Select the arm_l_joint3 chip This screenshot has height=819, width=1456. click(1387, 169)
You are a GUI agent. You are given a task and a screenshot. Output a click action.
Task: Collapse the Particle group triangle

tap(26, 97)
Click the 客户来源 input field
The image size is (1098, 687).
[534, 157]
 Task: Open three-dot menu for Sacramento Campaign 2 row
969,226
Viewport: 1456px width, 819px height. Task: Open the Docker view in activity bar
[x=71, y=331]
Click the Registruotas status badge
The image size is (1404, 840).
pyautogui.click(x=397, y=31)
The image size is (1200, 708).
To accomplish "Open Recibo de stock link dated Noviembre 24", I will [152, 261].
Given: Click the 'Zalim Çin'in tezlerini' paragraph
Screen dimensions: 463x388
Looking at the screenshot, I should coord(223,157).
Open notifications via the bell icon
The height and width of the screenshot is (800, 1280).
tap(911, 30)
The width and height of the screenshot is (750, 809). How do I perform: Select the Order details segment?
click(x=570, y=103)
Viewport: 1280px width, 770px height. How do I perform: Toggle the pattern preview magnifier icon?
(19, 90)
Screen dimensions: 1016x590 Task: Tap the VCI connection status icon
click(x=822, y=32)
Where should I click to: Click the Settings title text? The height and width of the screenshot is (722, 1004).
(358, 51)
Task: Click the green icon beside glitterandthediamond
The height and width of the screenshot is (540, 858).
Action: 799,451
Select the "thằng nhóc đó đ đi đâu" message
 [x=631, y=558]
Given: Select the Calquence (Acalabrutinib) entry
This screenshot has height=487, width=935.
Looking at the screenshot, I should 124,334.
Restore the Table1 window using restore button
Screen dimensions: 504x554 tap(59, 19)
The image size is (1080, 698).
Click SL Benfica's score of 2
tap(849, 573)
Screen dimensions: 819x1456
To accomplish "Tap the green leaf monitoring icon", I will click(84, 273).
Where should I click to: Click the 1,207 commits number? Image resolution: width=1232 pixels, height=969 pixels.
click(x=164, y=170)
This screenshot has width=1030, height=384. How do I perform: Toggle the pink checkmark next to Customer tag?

**ACTIVITY**
Your job is to print all of the material again, word for word.

**EXERCISE RESULT**
Select the arm_l_joint3 chip This screenshot has height=819, width=1456. click(1387, 169)
You are a GUI agent. You are given a task and a screenshot. Output a click action.
Task: Collapse the Particle group triangle

tap(26, 97)
Click the 客户来源 input field
The image size is (1098, 687).
[534, 157]
 Task: Open three-dot menu for Sacramento Campaign 2 row
969,226
Viewport: 1456px width, 819px height. Task: Open the Docker view in activity bar
[x=71, y=331]
Click the Registruotas status badge
The image size is (1404, 840).
pyautogui.click(x=397, y=31)
The image size is (1200, 708).
To accomplish "Open Recibo de stock link dated Noviembre 24", I will [152, 261].
Given: Click the 'Zalim Çin'in tezlerini' paragraph
Screen dimensions: 463x388
Looking at the screenshot, I should coord(223,157).
Open notifications via the bell icon
The height and width of the screenshot is (800, 1280).
tap(911, 30)
The width and height of the screenshot is (750, 809). How do I perform: Select the Order details segment?
click(x=570, y=103)
Viewport: 1280px width, 770px height. How do I perform: Toggle the pattern preview magnifier icon?
(19, 90)
Screen dimensions: 1016x590 Task: Tap the VCI connection status icon
click(x=822, y=32)
Where should I click to: Click the Settings title text? The height and width of the screenshot is (722, 1004).
(358, 51)
Task: Click the green icon beside glitterandthediamond
The height and width of the screenshot is (540, 858).
Action: 799,451
Select the "thằng nhóc đó đ đi đâu" message
 [x=631, y=558]
Given: Select the Calquence (Acalabrutinib) entry
This screenshot has height=487, width=935.
Looking at the screenshot, I should 124,334.
Restore the Table1 window using restore button
Screen dimensions: 504x554 tap(59, 19)
The image size is (1080, 698).
Click SL Benfica's score of 2
tap(849, 573)
Screen dimensions: 819x1456
To accomplish "Tap the green leaf monitoring icon", I will click(84, 273).
Where should I click to: Click the 1,207 commits number? Image resolution: width=1232 pixels, height=969 pixels.
click(x=164, y=170)
This screenshot has width=1030, height=384. How do I perform: Toggle the pink checkmark next to Customer tag?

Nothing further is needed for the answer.